▸ WHAT TO PRODUCE
Return the tail of the records exactly, starting from the line containing "Instruction: Click the previous" and ending with the final line.

▸ DATA TO USE
##############################
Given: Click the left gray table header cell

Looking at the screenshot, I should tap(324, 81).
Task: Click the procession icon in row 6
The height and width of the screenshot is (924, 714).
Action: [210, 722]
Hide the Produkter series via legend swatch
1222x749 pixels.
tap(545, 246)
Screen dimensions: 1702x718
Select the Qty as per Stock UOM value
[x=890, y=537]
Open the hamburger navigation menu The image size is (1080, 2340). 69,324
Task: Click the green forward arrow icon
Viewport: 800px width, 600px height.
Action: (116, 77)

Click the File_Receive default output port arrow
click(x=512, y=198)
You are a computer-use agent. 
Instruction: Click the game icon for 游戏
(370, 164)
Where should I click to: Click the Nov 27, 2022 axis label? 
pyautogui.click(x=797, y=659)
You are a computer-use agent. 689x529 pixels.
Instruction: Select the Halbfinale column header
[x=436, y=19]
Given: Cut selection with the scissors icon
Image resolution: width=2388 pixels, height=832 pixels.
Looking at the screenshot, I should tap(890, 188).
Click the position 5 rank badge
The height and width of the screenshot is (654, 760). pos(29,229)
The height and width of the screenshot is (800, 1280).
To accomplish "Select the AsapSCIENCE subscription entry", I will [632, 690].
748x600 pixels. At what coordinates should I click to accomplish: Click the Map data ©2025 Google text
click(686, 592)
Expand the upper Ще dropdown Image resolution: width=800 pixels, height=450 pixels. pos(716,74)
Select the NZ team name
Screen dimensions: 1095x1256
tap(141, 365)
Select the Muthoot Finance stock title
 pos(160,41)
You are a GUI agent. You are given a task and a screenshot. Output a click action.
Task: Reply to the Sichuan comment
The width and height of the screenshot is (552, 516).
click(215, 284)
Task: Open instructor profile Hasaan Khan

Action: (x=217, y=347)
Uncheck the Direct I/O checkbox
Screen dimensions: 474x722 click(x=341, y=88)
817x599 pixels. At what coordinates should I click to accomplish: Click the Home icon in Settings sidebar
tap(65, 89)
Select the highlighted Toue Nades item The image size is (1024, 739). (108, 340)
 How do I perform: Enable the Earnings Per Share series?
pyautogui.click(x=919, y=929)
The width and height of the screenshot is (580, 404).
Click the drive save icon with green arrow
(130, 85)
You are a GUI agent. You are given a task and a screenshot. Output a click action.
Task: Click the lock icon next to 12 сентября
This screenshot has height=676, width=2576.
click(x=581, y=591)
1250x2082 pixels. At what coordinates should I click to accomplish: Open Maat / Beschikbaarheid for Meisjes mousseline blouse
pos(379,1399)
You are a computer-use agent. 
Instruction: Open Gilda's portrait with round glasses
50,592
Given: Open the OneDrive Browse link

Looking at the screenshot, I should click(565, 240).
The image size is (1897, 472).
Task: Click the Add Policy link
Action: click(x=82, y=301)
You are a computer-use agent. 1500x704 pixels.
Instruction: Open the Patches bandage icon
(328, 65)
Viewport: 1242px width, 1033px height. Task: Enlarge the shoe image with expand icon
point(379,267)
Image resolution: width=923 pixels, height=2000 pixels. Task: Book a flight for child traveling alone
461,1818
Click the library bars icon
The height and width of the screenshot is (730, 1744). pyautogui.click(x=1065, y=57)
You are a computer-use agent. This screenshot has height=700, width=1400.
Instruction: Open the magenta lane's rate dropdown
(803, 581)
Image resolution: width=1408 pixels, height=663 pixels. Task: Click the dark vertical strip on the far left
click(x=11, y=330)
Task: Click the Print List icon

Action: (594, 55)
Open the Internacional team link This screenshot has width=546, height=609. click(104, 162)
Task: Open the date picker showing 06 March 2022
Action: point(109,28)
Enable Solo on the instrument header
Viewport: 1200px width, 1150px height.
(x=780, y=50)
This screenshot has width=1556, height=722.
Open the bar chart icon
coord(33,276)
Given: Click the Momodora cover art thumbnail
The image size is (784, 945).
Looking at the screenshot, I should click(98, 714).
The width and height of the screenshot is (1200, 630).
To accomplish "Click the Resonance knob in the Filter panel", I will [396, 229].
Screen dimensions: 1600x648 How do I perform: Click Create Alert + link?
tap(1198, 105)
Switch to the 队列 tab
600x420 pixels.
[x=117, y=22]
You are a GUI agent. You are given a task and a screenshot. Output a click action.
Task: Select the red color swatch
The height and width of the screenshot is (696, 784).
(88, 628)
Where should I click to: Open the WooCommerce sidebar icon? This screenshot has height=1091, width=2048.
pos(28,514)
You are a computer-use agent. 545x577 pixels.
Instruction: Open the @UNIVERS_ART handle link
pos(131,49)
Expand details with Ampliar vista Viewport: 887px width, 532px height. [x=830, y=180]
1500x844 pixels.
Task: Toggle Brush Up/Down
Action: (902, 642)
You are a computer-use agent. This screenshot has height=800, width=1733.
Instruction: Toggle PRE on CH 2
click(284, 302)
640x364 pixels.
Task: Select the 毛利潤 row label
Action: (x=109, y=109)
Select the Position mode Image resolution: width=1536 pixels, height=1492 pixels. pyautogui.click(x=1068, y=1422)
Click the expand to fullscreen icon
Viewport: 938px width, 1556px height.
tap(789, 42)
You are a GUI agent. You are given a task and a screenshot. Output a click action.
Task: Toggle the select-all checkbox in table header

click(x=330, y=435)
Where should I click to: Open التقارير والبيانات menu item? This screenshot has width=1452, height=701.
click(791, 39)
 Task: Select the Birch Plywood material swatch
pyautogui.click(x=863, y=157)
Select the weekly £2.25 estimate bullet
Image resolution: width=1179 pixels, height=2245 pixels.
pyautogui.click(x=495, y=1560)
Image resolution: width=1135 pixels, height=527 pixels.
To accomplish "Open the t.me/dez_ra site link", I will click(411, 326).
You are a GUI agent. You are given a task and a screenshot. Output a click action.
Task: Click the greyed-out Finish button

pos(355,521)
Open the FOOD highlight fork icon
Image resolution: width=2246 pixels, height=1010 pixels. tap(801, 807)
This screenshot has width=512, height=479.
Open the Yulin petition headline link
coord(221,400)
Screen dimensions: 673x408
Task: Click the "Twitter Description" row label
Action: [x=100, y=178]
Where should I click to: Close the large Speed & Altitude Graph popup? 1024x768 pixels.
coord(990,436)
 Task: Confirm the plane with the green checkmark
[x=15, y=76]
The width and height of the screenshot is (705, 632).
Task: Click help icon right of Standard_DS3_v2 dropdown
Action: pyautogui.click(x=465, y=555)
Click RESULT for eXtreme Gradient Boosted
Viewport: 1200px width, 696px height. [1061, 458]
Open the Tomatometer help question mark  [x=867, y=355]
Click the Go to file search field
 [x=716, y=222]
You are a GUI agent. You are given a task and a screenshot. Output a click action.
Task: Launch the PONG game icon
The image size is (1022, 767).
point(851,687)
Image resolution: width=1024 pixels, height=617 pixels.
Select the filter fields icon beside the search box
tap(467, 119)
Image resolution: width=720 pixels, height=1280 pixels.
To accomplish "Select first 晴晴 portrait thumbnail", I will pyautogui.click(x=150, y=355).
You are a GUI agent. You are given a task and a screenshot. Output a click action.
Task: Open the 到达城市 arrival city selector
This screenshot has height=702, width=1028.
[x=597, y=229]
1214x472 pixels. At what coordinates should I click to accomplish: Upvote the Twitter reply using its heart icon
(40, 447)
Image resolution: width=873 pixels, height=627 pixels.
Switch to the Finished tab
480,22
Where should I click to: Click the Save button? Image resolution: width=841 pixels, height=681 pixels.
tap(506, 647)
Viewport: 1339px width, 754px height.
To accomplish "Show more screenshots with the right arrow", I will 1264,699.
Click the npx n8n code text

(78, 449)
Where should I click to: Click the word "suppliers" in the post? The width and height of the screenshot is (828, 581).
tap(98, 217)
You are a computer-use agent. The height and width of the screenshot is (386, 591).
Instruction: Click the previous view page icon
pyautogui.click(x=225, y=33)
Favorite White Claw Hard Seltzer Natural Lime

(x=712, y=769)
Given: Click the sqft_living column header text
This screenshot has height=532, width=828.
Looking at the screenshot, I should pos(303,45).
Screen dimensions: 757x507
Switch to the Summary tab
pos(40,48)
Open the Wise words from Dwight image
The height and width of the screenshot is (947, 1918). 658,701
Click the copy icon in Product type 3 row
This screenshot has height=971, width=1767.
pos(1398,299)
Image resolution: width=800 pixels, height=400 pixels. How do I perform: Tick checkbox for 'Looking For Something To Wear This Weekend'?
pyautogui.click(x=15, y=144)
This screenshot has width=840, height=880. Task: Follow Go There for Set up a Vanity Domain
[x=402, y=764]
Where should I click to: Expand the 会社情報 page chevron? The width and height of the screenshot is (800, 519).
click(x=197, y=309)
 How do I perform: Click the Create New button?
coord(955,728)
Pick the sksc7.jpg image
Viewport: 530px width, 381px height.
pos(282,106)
##############################
▸ SOLUTION
Instruction: Click the previous view page icon
pyautogui.click(x=225, y=33)
Favorite White Claw Hard Seltzer Natural Lime

(x=712, y=769)
Given: Click the sqft_living column header text
This screenshot has height=532, width=828.
Looking at the screenshot, I should pos(303,45).
Screen dimensions: 757x507
Switch to the Summary tab
pos(40,48)
Open the Wise words from Dwight image
The height and width of the screenshot is (947, 1918). 658,701
Click the copy icon in Product type 3 row
This screenshot has height=971, width=1767.
pos(1398,299)
Image resolution: width=800 pixels, height=400 pixels. How do I perform: Tick checkbox for 'Looking For Something To Wear This Weekend'?
pyautogui.click(x=15, y=144)
This screenshot has width=840, height=880. Task: Follow Go There for Set up a Vanity Domain
[x=402, y=764]
Where should I click to: Expand the 会社情報 page chevron? The width and height of the screenshot is (800, 519).
click(x=197, y=309)
 How do I perform: Click the Create New button?
coord(955,728)
Pick the sksc7.jpg image
Viewport: 530px width, 381px height.
pos(282,106)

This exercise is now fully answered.